Aggregate Supply (AS) shows the total quantity of goods and services firms are willing to produce at different price levels.
Engagement Message
What do you think happens to production when prices rise?
The Short-Run Aggregate Supply (SRAS) curve slopes upward. When prices rise, businesses produce more because they can earn higher profits.
Unlike AD, which slopes down, SRAS slopes up - higher prices encourage more production.
Engagement Message
In one sentence, why would higher prices motivate businesses to produce more?
Here's the key: in the short run, some production costs are "sticky" - they don't change immediately when prices rise.
Sticky wages are the biggest example. Worker contracts often lock in wages for months or years.
Engagement Message
If your wage is fixed but prices rise 5%, are you better or worse off?

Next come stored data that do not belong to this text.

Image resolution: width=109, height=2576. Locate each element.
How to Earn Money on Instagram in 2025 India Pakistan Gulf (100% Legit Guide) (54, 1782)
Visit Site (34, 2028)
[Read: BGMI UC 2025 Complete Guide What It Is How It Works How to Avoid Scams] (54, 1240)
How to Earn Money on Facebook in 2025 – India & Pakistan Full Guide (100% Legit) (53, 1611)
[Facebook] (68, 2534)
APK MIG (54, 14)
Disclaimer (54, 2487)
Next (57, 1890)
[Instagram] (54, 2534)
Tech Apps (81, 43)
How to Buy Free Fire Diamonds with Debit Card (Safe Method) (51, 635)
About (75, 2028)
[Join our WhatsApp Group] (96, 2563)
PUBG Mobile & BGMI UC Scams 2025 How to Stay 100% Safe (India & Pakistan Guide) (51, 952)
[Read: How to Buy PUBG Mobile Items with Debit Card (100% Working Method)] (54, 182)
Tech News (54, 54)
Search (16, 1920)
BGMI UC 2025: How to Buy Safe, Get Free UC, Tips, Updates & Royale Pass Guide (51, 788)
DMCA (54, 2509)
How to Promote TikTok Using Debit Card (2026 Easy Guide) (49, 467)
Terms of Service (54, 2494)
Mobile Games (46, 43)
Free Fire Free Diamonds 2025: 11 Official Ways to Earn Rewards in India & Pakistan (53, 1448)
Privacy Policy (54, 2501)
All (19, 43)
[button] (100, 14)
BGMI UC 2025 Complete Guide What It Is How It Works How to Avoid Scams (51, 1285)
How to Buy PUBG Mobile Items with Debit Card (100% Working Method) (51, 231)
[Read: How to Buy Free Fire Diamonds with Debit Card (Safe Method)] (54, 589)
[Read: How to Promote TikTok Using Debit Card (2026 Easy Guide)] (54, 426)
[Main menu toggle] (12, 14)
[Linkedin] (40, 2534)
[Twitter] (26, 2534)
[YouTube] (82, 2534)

When output prices rise but wages stay fixed, businesses see higher profit margins. This motivates them to hire more workers and increase production.
But there's a limit! At some point, all resources are fully employed and output can't increase further.
Engagement Message
What happens when every available worker is already employed?
Potential output (or full employment output) is the maximum sustainable production level. It's where the economy naturally gravitates in the long run.
The SRAS curve gets steeper as we approach potential output because resources become scarce.
Engagement Message
What resource constraints might limit production even with higher prices?